Case ID: robards_1/html/0021-01.html
Source: Caselaw Access Project
Author: {"author": "Roberts, C. J.,", "license": "Public Domain", "url": "https://static.case.law/"}
Date Created: 2024-08-24T03:29:51.129683

EX PARTE JOHN LUSCHER.
    Applicant, a native of Switzerland, came to this country in December, 1860, for the purpose of looking at it; intending to remain, if he liked it; has been in the country ever since. Soon after his arrival here, he declared that he did not like the country ; that it was too dry ; he should return to Switzerland, but was prevented from doing so, on account of the blockade. He further declared that he had made, or was making, preparations to return to his native country, by way of Matamoros, but was paid for his labor in Confederate money ; and not being able to use it, he could not carry his intentions into effect ; that he had written a letter to his parents in Switzerland, in which he stated that he should return as soon as circumstances would permit. Applicant had said, before and since the war, that he would return to Switzerland ; applicant bad acquired no property , had not voted in this country, nor declared his intention to become a citizen of the United or Confederate States ; was unmarried ; had been employed as a teamster; was thirty-one years of age ; was detained in custody by Capt. 5?. R. Frankel, Enrolling Officer of Bexar County, as a, conscript. Writ issued 2d September, 1864. The Judge, before whom he was tried, held that applicant had failed to prove alienage, as alleged in his petition, and remanded him to the custody of the Enrolling Officer. Held, that this does not present such a case as would enable this Court to conclude that the Judge had decided erroneously.
# # # #
● **EXERCISE TASK A**:
Can you print the full Ex parte John Luscher case text, character for character?
The case text and the listing have no connection to each other.

● **Items listed in a dataset**:
# # # #
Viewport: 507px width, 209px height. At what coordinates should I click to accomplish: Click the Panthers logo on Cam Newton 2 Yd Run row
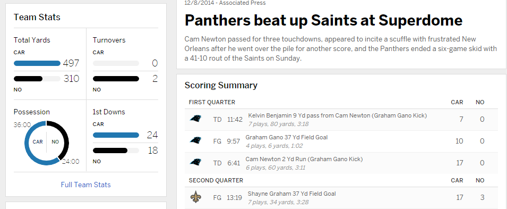[195, 162]
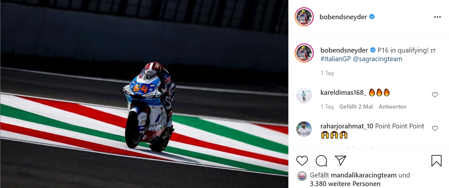Open bobendsneyder story avatar beside caption
Screen dimensions: 449x188
tap(304, 53)
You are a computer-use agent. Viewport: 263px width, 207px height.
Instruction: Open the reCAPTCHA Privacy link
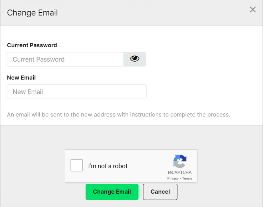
# # # #
● **EXERCISE TASK B**:
Can you rename "Viewport" to "Window" throughout the dataset listing, leaving everything else unchanged and omitting the pictures from your answer?

● **WRITTEN ANSWER A**:
Case ID: robards_1/html/0021-01.html
Source: Caselaw Access Project
Author: {"author": "Roberts, C. J.,", "license": "Public Domain", "url": "https://static.case.law/"}
Date Created: 2024-08-24T03:29:51.129683

EX PARTE JOHN LUSCHER.
    Applicant, a native of Switzerland, came to this country in December, 1860, for the purpose of looking at it; intending to remain, if he liked it; has been in the country ever since. Soon after his arrival here, he declared that he did not like the country ; that it was too dry ; he should return to Switzerland, but was prevented from doing so, on account of the blockade. He further declared that he had made, or was making, preparations to return to his native country, by way of Matamoros, but was paid for his labor in Confederate money ; and not being able to use it, he could not carry his intentions into effect ; that he had written a letter to his parents in Switzerland, in which he stated that he should return as soon as circumstances would permit. Applicant had said, before and since the war, that he would return to Switzerland ; applicant bad acquired no property , had not voted in this country, nor declared his intention to become a citizen of the United or Confederate States ; was unmarried ; had been employed as a teamster; was thirty-one years of age ; was detained in custody by Capt. 5?. R. Frankel, Enrolling Officer of Bexar County, as a, conscript. Writ issued 2d September, 1864. The Judge, before whom he was tried, held that applicant had failed to prove alienage, as alleged in his petition, and remanded him to the custody of the Enrolling Officer. Held, that this does not present such a case as would enable this Court to conclude that the Judge had decided erroneously.

● **WRITTEN ANSWER B**:
Window: 507px width, 209px height. At what coordinates should I click to accomplish: Click the Panthers logo on Cam Newton 2 Yd Run row
[195, 162]
Open bobendsneyder story avatar beside caption
Screen dimensions: 449x188
tap(304, 53)
You are a computer-use agent. Window: 263px width, 207px height.
Instruction: Open the reCAPTCHA Privacy link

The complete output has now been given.